THE CHINESE ECONOMY'S "MIRACLE" WAS PARTIALLY A FANTASY. NEXT, A REALITY CHECK.

 

 

The boldest of Chinese President Xi Jinping's reform proposals, which were introduced ten years ago, called for a shift to a free market economy based on consumption and services in the West by 2020.

 

The 60-point agenda was intended to fix an outmoded development model more suitable for developing nations, but the majority of those changes have failed, leaving the economy heavily dependent on outdated policies that have only increased China's enormous debt burden and industrial overcapacity.

 

The failure to restructure the second-largest economy in the world has sparked serious concerns about China's future.

 

The possibility of a more severe crunch exists even if many economists believe that a steady incline towards stagnation akin to that in Japan is the most likely scenario.

According to William Hurst, the Chong Hua Professor of Chinese Development at the University of Cambridge, "Things always fail slowly before they suddenly break."

The Chinese government would suffer very large social and political costs in the short term from a banking crisis or other type of economic disaster. There will eventually need to be a reckoning.

 

China's Maoist planned economy ended in the 1980s, leaving behind a predominantly rural people that was in dire need of infrastructure and manufacturing.

 

According to economists, it had already satisfied the majority of its investment requirements for its stage of development by the time the global financial crisis struck in 2008–2009.

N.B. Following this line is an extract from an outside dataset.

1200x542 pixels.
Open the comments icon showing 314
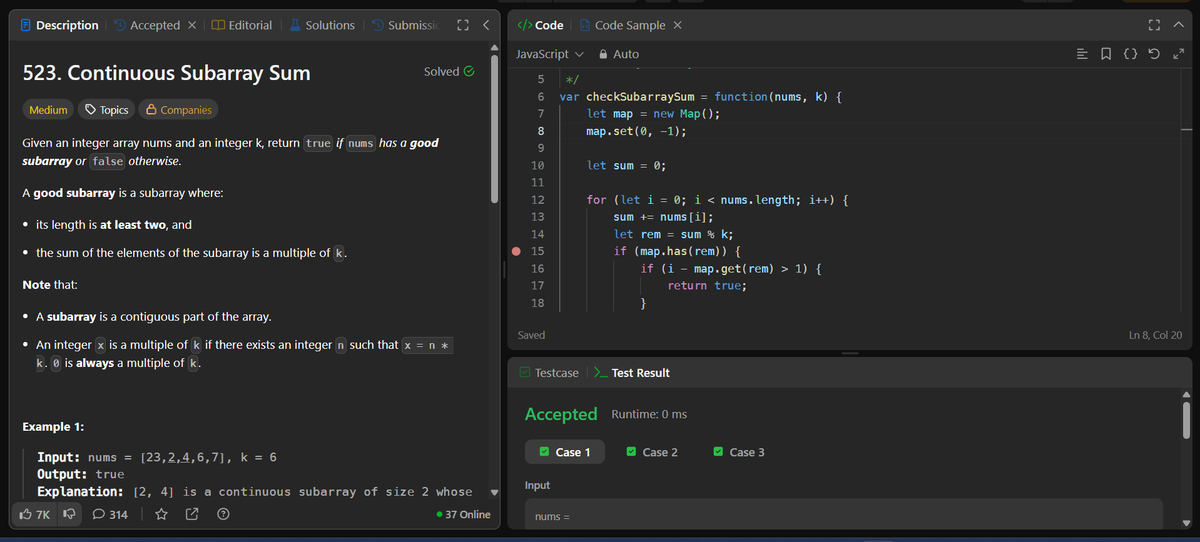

Since then, while total debt has increased nine times, the nominal size of the economy has increased by four. In order to maintain its high growth rate in the 2010s, China increased its investment in real estate and infrastructure at the expense of consumer spending.

 

Due to this, consumer demand has remained weaker as a percentage of GDP than in most other nations, and job growth has been focused in the industrial and construction sectors—careers that young university graduates are increasingly turning their backs on.